### DATA TO USE
○ ○ ○ ○

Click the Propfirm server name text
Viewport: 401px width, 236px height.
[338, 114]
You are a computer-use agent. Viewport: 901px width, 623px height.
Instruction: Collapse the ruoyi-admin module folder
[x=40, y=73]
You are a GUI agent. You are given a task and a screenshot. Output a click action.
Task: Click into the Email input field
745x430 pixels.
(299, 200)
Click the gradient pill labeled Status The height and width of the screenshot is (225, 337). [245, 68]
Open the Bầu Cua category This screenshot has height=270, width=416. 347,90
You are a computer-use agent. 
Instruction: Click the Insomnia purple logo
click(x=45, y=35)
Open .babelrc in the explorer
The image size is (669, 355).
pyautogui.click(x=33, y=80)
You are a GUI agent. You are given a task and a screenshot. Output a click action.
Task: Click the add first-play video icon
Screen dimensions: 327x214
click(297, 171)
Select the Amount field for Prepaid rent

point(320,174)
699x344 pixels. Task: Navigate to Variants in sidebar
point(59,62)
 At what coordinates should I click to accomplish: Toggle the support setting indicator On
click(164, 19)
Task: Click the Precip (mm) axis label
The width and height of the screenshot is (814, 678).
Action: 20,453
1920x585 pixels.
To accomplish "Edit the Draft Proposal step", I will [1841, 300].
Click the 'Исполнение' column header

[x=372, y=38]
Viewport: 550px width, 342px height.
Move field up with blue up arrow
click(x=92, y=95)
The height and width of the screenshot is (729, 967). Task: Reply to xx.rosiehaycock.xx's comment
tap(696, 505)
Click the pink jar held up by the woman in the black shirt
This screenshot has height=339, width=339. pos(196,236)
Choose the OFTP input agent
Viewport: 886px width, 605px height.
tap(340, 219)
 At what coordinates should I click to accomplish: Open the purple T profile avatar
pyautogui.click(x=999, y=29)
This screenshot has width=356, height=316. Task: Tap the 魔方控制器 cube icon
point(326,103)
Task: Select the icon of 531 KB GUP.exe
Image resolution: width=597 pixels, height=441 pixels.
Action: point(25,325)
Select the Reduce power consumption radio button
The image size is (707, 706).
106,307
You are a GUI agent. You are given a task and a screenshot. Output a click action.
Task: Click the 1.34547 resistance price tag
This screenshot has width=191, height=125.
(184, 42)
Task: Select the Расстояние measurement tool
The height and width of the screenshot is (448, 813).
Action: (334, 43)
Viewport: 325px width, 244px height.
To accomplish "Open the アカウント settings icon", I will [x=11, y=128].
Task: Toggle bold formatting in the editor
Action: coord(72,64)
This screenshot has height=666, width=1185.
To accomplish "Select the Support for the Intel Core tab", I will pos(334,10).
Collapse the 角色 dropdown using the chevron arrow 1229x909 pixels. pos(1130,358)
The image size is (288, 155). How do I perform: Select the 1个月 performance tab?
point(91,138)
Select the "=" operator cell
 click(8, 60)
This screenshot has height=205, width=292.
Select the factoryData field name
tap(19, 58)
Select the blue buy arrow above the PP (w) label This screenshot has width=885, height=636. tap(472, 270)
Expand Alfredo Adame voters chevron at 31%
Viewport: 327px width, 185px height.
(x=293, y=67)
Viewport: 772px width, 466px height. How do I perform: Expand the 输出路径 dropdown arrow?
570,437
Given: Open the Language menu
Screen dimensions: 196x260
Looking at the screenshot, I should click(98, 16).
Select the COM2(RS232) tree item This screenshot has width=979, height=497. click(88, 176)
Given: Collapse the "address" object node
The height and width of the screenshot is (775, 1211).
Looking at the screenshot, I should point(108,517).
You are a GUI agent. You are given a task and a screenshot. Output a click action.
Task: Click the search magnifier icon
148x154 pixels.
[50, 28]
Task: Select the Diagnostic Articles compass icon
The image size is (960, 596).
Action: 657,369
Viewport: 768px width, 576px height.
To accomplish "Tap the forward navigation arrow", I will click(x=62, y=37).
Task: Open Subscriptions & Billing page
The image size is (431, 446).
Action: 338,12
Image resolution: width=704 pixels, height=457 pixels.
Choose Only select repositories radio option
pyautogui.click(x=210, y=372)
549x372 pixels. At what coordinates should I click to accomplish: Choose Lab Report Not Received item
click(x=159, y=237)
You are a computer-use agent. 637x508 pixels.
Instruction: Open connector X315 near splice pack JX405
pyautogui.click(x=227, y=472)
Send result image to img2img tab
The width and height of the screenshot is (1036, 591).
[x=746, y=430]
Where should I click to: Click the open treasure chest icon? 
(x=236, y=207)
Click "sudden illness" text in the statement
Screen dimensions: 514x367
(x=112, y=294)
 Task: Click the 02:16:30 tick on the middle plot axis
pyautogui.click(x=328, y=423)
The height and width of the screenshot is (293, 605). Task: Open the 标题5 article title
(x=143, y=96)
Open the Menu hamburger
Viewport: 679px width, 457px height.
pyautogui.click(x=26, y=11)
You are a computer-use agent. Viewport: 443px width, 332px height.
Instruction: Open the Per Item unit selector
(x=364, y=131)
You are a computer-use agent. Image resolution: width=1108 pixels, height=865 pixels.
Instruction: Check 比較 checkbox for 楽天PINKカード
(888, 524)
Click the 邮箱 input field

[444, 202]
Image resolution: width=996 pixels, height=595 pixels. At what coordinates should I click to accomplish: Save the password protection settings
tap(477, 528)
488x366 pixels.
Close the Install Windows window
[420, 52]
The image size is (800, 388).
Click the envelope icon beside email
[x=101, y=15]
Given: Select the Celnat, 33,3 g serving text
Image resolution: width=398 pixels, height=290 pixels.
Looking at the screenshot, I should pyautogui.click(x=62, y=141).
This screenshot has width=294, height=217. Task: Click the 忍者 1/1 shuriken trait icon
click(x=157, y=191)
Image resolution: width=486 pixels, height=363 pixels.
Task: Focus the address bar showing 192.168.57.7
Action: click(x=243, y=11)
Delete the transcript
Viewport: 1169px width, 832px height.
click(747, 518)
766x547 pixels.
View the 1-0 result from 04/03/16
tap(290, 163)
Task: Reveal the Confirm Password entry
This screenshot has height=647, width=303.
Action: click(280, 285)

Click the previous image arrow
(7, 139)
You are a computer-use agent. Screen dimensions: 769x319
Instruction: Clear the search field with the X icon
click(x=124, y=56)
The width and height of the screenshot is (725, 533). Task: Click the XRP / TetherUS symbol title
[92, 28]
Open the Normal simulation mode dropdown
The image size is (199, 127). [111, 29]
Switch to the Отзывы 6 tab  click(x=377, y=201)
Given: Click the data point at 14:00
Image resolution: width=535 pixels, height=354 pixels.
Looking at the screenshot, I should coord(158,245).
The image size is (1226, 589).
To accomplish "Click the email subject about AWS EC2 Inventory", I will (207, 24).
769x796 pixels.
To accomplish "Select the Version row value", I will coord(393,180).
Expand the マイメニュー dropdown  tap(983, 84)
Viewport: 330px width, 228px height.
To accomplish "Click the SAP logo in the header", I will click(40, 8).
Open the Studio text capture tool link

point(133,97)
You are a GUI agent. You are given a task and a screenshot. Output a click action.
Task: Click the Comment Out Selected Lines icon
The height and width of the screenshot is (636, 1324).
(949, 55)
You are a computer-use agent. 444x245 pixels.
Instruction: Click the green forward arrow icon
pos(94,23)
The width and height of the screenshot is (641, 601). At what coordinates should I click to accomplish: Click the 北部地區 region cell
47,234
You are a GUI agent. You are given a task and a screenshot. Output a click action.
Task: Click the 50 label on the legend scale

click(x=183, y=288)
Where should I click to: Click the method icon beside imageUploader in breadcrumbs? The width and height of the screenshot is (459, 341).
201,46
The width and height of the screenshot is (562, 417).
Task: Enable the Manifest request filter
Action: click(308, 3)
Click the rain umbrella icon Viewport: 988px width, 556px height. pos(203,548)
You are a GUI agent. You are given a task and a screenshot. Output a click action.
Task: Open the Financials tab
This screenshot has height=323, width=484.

○ ○ ○ ○

### WHAT IS REQUIRED
Every line above must appear again in your reply, exactly as written.

### SOLUTION TO THE PROBLEM
Click the Propfirm server name text
Viewport: 401px width, 236px height.
[338, 114]
You are a computer-use agent. Viewport: 901px width, 623px height.
Instruction: Collapse the ruoyi-admin module folder
[x=40, y=73]
You are a GUI agent. You are given a task and a screenshot. Output a click action.
Task: Click into the Email input field
745x430 pixels.
(299, 200)
Click the gradient pill labeled Status The height and width of the screenshot is (225, 337). [245, 68]
Open the Bầu Cua category This screenshot has height=270, width=416. 347,90
You are a computer-use agent. 
Instruction: Click the Insomnia purple logo
click(x=45, y=35)
Open .babelrc in the explorer
The image size is (669, 355).
pyautogui.click(x=33, y=80)
You are a GUI agent. You are given a task and a screenshot. Output a click action.
Task: Click the add first-play video icon
Screen dimensions: 327x214
click(297, 171)
Select the Amount field for Prepaid rent

point(320,174)
699x344 pixels. Task: Navigate to Variants in sidebar
point(59,62)
 At what coordinates should I click to accomplish: Toggle the support setting indicator On
click(164, 19)
Task: Click the Precip (mm) axis label
The width and height of the screenshot is (814, 678).
Action: 20,453
1920x585 pixels.
To accomplish "Edit the Draft Proposal step", I will [1841, 300].
Click the 'Исполнение' column header

[x=372, y=38]
Viewport: 550px width, 342px height.
Move field up with blue up arrow
click(x=92, y=95)
The height and width of the screenshot is (729, 967). Task: Reply to xx.rosiehaycock.xx's comment
tap(696, 505)
Click the pink jar held up by the woman in the black shirt
This screenshot has height=339, width=339. pos(196,236)
Choose the OFTP input agent
Viewport: 886px width, 605px height.
tap(340, 219)
 At what coordinates should I click to accomplish: Open the purple T profile avatar
pyautogui.click(x=999, y=29)
This screenshot has width=356, height=316. Task: Tap the 魔方控制器 cube icon
point(326,103)
Task: Select the icon of 531 KB GUP.exe
Image resolution: width=597 pixels, height=441 pixels.
Action: point(25,325)
Select the Reduce power consumption radio button
The image size is (707, 706).
106,307
You are a GUI agent. You are given a task and a screenshot. Output a click action.
Task: Click the 1.34547 resistance price tag
This screenshot has width=191, height=125.
(184, 42)
Task: Select the Расстояние measurement tool
The height and width of the screenshot is (448, 813).
Action: (334, 43)
Viewport: 325px width, 244px height.
To accomplish "Open the アカウント settings icon", I will [x=11, y=128].
Task: Toggle bold formatting in the editor
Action: coord(72,64)
This screenshot has height=666, width=1185.
To accomplish "Select the Support for the Intel Core tab", I will pos(334,10).
Collapse the 角色 dropdown using the chevron arrow 1229x909 pixels. pos(1130,358)
The image size is (288, 155). How do I perform: Select the 1个月 performance tab?
point(91,138)
Select the "=" operator cell
 click(8, 60)
This screenshot has height=205, width=292.
Select the factoryData field name
tap(19, 58)
Select the blue buy arrow above the PP (w) label This screenshot has width=885, height=636. tap(472, 270)
Expand Alfredo Adame voters chevron at 31%
Viewport: 327px width, 185px height.
(x=293, y=67)
Viewport: 772px width, 466px height. How do I perform: Expand the 输出路径 dropdown arrow?
570,437
Given: Open the Language menu
Screen dimensions: 196x260
Looking at the screenshot, I should click(98, 16).
Select the COM2(RS232) tree item This screenshot has width=979, height=497. click(88, 176)
Given: Collapse the "address" object node
The height and width of the screenshot is (775, 1211).
Looking at the screenshot, I should point(108,517).
You are a GUI agent. You are given a task and a screenshot. Output a click action.
Task: Click the search magnifier icon
148x154 pixels.
[50, 28]
Task: Select the Diagnostic Articles compass icon
The image size is (960, 596).
Action: 657,369
Viewport: 768px width, 576px height.
To accomplish "Tap the forward navigation arrow", I will click(x=62, y=37).
Task: Open Subscriptions & Billing page
The image size is (431, 446).
Action: 338,12
Image resolution: width=704 pixels, height=457 pixels.
Choose Only select repositories radio option
pyautogui.click(x=210, y=372)
549x372 pixels. At what coordinates should I click to accomplish: Choose Lab Report Not Received item
click(x=159, y=237)
You are a computer-use agent. 637x508 pixels.
Instruction: Open connector X315 near splice pack JX405
pyautogui.click(x=227, y=472)
Send result image to img2img tab
The width and height of the screenshot is (1036, 591).
[x=746, y=430]
Where should I click to: Click the open treasure chest icon? 
(x=236, y=207)
Click "sudden illness" text in the statement
Screen dimensions: 514x367
(x=112, y=294)
 Task: Click the 02:16:30 tick on the middle plot axis
pyautogui.click(x=328, y=423)
The height and width of the screenshot is (293, 605). Task: Open the 标题5 article title
(x=143, y=96)
Open the Menu hamburger
Viewport: 679px width, 457px height.
pyautogui.click(x=26, y=11)
You are a computer-use agent. Viewport: 443px width, 332px height.
Instruction: Open the Per Item unit selector
(x=364, y=131)
You are a computer-use agent. Image resolution: width=1108 pixels, height=865 pixels.
Instruction: Check 比較 checkbox for 楽天PINKカード
(888, 524)
Click the 邮箱 input field

[444, 202]
Image resolution: width=996 pixels, height=595 pixels. At what coordinates should I click to accomplish: Save the password protection settings
tap(477, 528)
488x366 pixels.
Close the Install Windows window
[420, 52]
The image size is (800, 388).
Click the envelope icon beside email
[x=101, y=15]
Given: Select the Celnat, 33,3 g serving text
Image resolution: width=398 pixels, height=290 pixels.
Looking at the screenshot, I should pyautogui.click(x=62, y=141).
This screenshot has width=294, height=217. Task: Click the 忍者 1/1 shuriken trait icon
click(x=157, y=191)
Image resolution: width=486 pixels, height=363 pixels.
Task: Focus the address bar showing 192.168.57.7
Action: click(x=243, y=11)
Delete the transcript
Viewport: 1169px width, 832px height.
click(747, 518)
766x547 pixels.
View the 1-0 result from 04/03/16
tap(290, 163)
Task: Reveal the Confirm Password entry
This screenshot has height=647, width=303.
Action: click(280, 285)

Click the previous image arrow
(7, 139)
You are a computer-use agent. Screen dimensions: 769x319
Instruction: Clear the search field with the X icon
click(x=124, y=56)
The width and height of the screenshot is (725, 533). Task: Click the XRP / TetherUS symbol title
[92, 28]
Open the Normal simulation mode dropdown
The image size is (199, 127). [111, 29]
Switch to the Отзывы 6 tab  click(x=377, y=201)
Given: Click the data point at 14:00
Image resolution: width=535 pixels, height=354 pixels.
Looking at the screenshot, I should coord(158,245).
The image size is (1226, 589).
To accomplish "Click the email subject about AWS EC2 Inventory", I will (207, 24).
769x796 pixels.
To accomplish "Select the Version row value", I will coord(393,180).
Expand the マイメニュー dropdown  tap(983, 84)
Viewport: 330px width, 228px height.
To accomplish "Click the SAP logo in the header", I will click(40, 8).
Open the Studio text capture tool link

point(133,97)
You are a GUI agent. You are given a task and a screenshot. Output a click action.
Task: Click the Comment Out Selected Lines icon
The height and width of the screenshot is (636, 1324).
(949, 55)
You are a computer-use agent. 444x245 pixels.
Instruction: Click the green forward arrow icon
pos(94,23)
The width and height of the screenshot is (641, 601). At what coordinates should I click to accomplish: Click the 北部地區 region cell
47,234
You are a GUI agent. You are given a task and a screenshot. Output a click action.
Task: Click the 50 label on the legend scale

click(x=183, y=288)
Where should I click to: Click the method icon beside imageUploader in breadcrumbs? The width and height of the screenshot is (459, 341).
201,46
The width and height of the screenshot is (562, 417).
Task: Enable the Manifest request filter
Action: click(308, 3)
Click the rain umbrella icon Viewport: 988px width, 556px height. pos(203,548)
You are a GUI agent. You are given a task and a screenshot. Output a click action.
Task: Open the Financials tab
This screenshot has height=323, width=484.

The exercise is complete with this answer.